A univariate model object of class lm or rlm with model formula y ~ x or y ~ x - 1.

xlim

The limits of the plot on the x axis.

ylim

The limits of the plot on the y axis.

xlab

The label of the x axis.

ylab

The label of the y axis.

legend_x

An optional numeric value for adjusting the x coordinate of the legend.

alpha

The error tolerance level for the confidence and prediction bands. Note that this includes both tails of the Gaussian distribution, unlike the alpha and beta parameters used in lod (see note below).

varfunc

The variance function for generating the weights in the model. Currently, this argument is ignored (see note below).

Value

A plot of the calibration data, of your fitted model as well as lines showing the confidence limits. Prediction limits are only shown for models from unweighted regression.

Note

Prediction bands for models from weighted linear regression require weights for the data, for which responses should be predicted.
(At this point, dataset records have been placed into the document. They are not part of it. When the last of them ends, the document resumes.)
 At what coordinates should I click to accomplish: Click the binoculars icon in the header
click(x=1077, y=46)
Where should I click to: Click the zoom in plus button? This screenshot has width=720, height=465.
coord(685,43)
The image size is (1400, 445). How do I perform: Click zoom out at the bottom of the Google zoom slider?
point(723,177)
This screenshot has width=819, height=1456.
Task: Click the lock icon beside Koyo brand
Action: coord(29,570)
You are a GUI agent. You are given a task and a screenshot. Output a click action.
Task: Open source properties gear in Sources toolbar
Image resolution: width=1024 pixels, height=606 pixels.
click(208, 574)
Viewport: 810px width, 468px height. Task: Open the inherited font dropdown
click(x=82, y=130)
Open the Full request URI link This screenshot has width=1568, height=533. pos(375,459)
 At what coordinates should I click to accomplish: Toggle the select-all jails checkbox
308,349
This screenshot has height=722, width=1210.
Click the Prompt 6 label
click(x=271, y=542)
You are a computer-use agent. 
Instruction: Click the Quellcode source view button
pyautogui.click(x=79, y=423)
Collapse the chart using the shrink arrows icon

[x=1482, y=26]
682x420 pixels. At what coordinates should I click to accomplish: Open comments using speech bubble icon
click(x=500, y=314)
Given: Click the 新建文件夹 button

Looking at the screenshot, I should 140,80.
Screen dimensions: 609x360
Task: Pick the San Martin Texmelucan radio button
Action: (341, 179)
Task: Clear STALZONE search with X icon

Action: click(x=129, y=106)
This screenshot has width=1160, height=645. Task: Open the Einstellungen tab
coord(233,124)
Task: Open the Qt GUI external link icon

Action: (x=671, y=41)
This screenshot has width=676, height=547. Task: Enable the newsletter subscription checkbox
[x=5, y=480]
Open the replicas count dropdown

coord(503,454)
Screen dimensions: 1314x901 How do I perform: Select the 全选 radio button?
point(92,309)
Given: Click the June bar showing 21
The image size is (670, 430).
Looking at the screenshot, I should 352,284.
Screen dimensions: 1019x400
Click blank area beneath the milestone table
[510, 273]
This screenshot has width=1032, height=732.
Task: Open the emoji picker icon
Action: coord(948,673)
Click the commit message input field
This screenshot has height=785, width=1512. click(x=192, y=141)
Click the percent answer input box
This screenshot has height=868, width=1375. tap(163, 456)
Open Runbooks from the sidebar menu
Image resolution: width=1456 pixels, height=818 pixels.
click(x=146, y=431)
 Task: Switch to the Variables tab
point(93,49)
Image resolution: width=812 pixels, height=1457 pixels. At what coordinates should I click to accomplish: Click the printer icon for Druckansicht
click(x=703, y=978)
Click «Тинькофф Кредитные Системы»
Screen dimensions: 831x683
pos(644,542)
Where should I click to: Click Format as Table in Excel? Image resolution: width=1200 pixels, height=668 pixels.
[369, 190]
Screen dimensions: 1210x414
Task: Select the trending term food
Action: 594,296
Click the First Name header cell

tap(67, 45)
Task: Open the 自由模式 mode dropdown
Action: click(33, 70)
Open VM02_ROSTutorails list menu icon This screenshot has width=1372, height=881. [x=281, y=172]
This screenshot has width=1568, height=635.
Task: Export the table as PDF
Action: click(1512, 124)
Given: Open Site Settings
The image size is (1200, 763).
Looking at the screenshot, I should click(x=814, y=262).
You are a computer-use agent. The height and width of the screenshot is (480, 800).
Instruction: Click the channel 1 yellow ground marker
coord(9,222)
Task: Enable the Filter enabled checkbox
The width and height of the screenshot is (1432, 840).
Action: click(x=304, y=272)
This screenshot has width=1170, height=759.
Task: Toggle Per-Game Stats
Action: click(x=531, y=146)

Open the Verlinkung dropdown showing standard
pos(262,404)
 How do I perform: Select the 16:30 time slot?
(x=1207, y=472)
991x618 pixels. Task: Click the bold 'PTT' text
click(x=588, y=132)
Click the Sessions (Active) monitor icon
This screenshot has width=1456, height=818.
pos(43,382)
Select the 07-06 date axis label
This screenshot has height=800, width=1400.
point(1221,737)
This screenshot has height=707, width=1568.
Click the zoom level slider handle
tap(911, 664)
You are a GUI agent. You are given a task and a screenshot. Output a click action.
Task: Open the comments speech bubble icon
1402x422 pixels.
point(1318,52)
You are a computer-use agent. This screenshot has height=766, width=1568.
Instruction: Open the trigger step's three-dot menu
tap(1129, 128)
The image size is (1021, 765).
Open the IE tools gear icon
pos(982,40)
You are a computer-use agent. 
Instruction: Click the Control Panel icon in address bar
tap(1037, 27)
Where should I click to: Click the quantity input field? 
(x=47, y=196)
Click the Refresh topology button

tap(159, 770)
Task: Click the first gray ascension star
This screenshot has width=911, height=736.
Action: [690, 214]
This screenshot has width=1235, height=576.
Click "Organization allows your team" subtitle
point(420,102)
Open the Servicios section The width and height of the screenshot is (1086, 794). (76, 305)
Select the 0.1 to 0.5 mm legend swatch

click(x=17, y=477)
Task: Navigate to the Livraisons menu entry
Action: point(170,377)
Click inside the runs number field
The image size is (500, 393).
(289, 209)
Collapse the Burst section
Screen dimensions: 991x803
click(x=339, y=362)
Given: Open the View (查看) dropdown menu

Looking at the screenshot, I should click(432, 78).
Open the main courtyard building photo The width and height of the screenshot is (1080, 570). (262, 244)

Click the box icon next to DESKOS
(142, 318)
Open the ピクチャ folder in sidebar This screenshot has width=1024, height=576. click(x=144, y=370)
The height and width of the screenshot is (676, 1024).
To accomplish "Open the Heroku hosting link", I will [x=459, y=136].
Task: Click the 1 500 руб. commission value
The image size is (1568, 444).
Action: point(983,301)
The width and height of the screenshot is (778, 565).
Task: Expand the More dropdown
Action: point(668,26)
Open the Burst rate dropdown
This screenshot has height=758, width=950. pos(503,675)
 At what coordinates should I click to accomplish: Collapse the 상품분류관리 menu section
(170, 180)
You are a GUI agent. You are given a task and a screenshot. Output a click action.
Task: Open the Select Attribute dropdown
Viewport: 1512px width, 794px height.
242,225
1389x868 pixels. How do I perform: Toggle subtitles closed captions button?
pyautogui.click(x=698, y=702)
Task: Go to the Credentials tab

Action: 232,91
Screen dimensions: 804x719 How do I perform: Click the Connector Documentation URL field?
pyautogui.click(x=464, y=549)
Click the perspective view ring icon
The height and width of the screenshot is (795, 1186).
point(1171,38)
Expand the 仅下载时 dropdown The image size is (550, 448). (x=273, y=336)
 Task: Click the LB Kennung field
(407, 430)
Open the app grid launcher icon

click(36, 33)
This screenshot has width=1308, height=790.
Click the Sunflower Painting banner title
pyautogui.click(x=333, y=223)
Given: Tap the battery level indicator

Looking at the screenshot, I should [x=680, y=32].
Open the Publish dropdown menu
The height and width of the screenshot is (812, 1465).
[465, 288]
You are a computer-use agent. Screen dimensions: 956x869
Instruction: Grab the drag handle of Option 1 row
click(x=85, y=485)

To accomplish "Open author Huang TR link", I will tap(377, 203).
Prediction intervals using weights e.g. from a variance function are currently not supported by the internally used function predict.lm, therefore, calplot does not draw prediction bands for such models.

It is possible to compare the calplot prediction bands with the lod values if the lod() alpha and beta parameters are half the value of the calplot() alpha parameter.

Author

Johannes Ranke jranke@uni-bremen.de

Examples

data(massart97ex3)
m <- lm(y ~ x, data = massart97ex3)
calplot(m)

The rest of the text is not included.